Строго говоря, человечество еще пока только учится торговать, не то что, скажем, эквивалентно. Если какой-то рынок материальных благ создан, то с нематериальными пока сплошной туман. Такие ресурсы, как здоровье, знания, правосудие, безопасность, пока плохо торгуются. Пока не существуют процедур обмена, позволяющих эффективно оценивать их и значит производить.
Вне пирамиды оказываются публичные блага – блага для одной части общества за счет другой. Все они основаны на насилии – но не природном, а человеческом. Можно ли преодолеть его путем честной торговли? Конечно нет, поскольку обмен должен быть абсолютно свободен от насилия. Законы, ограничивающие пирамиду, опираются на некие представления об ОБ, которые вовсе не обязательно бывают правильны. В этом случае пирамида оказывается кривой и чтобы придать ей правильное положение, нужен нерыночный договор. Формальный суд – один из вариантов такого договора, но далеко не единственный. Можно договориться и неформально – например, устроить публичное обсуждение, опросить экспертов и в конце концов общими усилиями выяснить наличие насилия и найти компромисс. Или можно устроить референдум, созвать учредительное собрание, избрать законодателей и парламент. Или даже устроить революцию и применить силу, хотя о договоре тут уже речи не идет. Но так или иначе все это будет нерыночно.
Продукт всех вариантов подобного нерыночного договора – новые законы, т.е. формальные нормы, воплощающие знания о прошлых конфликтах и тем позволяющие людям избегать их повторения. Эти нормы – в идеале только запреты – как бы помещают вершину пирамиды в правильное место, оформляют справедливый правовой "каркас" общества. Однако с точки зрения движения к свободе, нерыночный договор вторичен, поскольку инструментален – он так или иначе требует последующего "утверждения" рыночным, посредством свободных обменов новыми благами и возможностями, полученными из необходимости удовлетворения запрета. Только рыночным обменом можно достигнуть обьективности – понять где на чертеже пирамиде находится вновь полученное благо. Или же выяснить, что пирамида опять оказалась крива и справедливости не получилось. Оба типа договора, так сказать, превращают пирамиду в бур, которым общество вскрывает фрактал свободы – они нацеливают его точно в цель и позволяют бесконечно расти вширь.

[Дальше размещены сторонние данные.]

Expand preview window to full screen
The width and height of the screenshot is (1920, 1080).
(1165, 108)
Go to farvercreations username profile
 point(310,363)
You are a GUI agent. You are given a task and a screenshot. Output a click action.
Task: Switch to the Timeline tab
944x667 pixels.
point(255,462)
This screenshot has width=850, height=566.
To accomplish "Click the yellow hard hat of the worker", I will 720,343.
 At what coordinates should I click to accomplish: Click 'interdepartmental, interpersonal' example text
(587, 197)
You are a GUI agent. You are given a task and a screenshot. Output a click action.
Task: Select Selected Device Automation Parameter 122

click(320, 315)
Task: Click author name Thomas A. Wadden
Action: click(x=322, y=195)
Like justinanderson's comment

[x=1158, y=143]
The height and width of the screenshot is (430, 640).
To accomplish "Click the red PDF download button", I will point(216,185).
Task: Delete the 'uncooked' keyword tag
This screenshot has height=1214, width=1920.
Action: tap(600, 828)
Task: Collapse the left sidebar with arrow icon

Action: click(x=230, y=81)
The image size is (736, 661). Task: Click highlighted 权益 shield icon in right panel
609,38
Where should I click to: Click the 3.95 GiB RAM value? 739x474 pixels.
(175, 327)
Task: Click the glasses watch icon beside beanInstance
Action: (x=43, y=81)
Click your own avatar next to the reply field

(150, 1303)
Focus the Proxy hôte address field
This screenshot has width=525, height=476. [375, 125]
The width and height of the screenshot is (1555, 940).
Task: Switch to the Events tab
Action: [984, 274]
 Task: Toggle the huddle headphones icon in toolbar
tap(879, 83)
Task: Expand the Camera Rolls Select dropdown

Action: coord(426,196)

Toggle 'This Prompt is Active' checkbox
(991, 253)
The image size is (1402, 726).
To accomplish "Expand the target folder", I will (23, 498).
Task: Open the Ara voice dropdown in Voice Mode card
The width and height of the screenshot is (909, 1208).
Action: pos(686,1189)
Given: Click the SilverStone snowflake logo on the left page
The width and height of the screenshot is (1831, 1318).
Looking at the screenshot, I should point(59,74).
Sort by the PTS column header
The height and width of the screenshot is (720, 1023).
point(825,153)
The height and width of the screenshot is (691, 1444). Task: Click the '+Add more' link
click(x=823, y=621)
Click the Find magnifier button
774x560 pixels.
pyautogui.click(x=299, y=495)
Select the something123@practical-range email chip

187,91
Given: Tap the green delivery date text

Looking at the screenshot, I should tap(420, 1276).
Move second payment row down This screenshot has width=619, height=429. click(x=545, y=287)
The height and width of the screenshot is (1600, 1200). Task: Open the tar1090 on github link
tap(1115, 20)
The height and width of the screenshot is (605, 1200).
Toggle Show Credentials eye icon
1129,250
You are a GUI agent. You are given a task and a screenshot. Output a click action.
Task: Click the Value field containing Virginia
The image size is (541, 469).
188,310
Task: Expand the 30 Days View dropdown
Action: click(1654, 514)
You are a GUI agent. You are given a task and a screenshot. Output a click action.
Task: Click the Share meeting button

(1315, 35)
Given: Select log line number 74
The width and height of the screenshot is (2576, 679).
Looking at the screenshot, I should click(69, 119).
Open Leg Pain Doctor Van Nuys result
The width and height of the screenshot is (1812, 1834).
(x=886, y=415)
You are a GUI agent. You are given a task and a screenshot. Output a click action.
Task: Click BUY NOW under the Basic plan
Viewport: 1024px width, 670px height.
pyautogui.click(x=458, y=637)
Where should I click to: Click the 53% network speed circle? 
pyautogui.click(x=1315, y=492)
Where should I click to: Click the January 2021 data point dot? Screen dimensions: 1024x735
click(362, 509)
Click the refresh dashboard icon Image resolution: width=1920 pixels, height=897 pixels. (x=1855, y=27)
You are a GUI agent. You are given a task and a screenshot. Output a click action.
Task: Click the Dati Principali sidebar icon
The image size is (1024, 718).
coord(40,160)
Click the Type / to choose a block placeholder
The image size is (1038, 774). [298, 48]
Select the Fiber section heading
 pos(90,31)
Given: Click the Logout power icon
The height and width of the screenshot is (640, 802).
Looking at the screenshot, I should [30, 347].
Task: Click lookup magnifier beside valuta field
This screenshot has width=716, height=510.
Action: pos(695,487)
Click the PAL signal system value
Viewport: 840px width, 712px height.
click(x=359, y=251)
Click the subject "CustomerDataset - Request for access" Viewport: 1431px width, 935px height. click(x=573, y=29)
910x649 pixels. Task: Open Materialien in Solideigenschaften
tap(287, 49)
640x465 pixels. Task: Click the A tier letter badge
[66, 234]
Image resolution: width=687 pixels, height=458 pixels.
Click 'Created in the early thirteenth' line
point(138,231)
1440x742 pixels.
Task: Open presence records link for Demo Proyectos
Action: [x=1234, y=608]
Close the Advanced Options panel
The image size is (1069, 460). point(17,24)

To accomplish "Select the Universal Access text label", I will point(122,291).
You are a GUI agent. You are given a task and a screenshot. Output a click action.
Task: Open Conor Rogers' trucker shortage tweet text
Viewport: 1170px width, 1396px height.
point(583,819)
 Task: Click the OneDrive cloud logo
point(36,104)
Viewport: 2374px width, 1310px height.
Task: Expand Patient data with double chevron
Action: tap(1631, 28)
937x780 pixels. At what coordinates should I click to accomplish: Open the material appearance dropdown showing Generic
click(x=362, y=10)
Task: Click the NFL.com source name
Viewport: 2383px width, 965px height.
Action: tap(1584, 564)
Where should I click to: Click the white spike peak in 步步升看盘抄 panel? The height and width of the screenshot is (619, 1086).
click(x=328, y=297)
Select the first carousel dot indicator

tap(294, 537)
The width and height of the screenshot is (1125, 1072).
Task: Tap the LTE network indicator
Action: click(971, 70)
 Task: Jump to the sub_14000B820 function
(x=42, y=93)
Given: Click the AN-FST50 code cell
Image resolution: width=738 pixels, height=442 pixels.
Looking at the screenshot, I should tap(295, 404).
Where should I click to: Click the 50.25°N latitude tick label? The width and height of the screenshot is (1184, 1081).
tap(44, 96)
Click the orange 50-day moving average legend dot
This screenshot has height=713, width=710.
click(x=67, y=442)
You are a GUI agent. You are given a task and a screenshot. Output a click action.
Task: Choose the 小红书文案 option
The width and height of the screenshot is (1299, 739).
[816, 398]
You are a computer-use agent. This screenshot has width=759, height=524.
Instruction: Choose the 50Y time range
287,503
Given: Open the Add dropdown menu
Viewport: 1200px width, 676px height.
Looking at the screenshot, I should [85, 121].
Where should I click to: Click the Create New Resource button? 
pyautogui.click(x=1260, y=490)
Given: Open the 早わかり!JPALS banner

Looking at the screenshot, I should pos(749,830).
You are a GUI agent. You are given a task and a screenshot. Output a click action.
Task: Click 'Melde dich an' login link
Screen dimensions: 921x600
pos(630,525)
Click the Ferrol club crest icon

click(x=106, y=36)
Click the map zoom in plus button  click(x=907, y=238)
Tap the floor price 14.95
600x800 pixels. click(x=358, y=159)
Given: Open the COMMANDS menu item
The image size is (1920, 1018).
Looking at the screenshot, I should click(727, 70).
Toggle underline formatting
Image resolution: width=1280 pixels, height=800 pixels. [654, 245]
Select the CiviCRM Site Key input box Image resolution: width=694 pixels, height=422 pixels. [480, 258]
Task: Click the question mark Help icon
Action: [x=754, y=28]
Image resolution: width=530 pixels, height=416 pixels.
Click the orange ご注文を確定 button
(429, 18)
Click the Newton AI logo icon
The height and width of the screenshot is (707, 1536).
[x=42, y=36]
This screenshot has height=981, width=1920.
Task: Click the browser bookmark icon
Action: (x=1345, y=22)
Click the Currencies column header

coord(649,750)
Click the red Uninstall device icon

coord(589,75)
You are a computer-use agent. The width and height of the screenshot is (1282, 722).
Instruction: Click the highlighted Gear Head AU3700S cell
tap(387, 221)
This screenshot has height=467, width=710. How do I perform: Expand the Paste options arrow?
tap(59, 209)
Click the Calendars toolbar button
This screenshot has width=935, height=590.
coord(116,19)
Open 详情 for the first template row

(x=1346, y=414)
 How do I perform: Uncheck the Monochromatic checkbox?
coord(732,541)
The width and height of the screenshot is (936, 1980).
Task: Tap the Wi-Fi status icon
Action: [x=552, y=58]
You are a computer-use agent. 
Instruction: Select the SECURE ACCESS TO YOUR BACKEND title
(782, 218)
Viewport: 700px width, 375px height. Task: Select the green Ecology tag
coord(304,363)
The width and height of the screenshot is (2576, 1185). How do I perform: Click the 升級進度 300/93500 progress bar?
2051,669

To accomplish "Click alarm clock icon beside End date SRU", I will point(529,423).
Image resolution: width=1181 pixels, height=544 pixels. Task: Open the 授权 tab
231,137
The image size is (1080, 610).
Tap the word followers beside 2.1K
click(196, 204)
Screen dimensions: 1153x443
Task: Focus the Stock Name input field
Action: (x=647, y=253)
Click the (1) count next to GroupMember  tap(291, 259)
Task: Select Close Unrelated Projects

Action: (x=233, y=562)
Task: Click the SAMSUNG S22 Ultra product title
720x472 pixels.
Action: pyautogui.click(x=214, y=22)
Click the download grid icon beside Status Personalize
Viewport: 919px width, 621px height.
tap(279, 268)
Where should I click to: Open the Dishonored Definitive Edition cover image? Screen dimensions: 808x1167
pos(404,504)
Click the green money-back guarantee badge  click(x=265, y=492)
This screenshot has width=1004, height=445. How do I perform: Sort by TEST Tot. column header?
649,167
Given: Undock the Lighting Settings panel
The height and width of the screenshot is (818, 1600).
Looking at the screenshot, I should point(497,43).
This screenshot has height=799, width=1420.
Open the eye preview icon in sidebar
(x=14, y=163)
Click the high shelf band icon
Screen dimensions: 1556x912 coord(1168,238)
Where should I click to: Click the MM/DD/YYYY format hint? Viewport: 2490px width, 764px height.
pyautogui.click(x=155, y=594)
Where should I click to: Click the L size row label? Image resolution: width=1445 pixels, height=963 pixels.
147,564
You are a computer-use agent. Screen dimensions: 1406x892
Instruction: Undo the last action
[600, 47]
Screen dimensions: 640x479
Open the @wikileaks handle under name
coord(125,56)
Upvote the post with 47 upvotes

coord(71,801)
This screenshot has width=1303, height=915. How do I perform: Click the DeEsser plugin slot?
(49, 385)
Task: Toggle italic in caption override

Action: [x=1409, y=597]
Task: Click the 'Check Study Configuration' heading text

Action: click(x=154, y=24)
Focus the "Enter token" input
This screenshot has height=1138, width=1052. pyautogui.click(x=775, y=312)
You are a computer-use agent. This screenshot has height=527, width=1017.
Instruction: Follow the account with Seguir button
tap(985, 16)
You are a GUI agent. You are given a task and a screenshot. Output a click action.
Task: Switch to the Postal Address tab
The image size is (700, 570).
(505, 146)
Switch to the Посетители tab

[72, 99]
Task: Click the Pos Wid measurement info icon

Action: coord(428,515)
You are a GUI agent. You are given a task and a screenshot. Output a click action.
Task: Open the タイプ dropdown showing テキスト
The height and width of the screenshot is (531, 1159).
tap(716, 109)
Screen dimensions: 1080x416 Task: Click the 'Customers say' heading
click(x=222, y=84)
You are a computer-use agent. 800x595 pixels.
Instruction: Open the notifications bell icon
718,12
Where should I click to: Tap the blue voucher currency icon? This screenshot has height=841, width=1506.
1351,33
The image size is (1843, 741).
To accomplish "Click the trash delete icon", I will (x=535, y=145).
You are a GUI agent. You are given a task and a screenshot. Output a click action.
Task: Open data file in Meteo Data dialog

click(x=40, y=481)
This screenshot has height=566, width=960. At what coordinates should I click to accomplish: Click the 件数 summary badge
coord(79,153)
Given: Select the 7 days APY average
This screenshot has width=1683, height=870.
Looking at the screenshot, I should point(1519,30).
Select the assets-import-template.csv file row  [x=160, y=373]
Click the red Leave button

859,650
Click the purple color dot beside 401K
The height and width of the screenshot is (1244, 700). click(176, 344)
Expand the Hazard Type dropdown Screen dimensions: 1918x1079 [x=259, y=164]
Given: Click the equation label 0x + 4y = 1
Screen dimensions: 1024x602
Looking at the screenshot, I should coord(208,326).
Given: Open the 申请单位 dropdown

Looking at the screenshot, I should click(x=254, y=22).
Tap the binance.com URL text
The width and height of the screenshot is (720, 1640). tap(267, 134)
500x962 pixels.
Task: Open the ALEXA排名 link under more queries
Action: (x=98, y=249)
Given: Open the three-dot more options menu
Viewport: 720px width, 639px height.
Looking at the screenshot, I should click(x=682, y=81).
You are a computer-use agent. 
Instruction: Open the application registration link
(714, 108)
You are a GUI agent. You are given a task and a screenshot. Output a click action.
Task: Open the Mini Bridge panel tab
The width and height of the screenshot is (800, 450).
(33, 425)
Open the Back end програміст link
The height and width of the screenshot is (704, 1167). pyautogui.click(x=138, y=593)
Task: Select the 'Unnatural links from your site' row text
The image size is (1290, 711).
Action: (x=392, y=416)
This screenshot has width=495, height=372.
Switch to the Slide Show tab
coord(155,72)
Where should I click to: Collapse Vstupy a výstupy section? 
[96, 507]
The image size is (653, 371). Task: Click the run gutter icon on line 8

Правда, есть нюанс. Насилие возникает постоянно и не всегда ясно, что лежит в его основе – выбор человека или детерминизм природы. В какой момент насилие выходит за границы пирамиды? Как участники рынка будут разбираться – когда можно обойтись обменами, а когда идти в суд? Я думаю, граница будет находиться моральными механизмами. Если человек не лукавит, он сам осознаёт, что получилось нечто некрасивое и либо снизит цену на свой продукт, либо увеличит выплату. Возьмем к примеру монополию. Вот изобретатель создал ресурс, который принес ему славу и богатство. Когда пришла пора иссякнуть этому заслуженному успеху, люди будут все более недовольны. Соответственно, монополист будет чувствовать это давление и искать пути к более справедливой цене, что может потребовать уничтожения монополии. Если же он окажется упрямым или бесчувственным, люди просто откажутся иметь с ним дело. Бойкот, отказ от сотрудничества – предельный вариант рыночного договора и одновременно – граничный способ устранения насилия в свободном обществе. Этичные люди не будут рабами удобства и не выменяют его на свободу.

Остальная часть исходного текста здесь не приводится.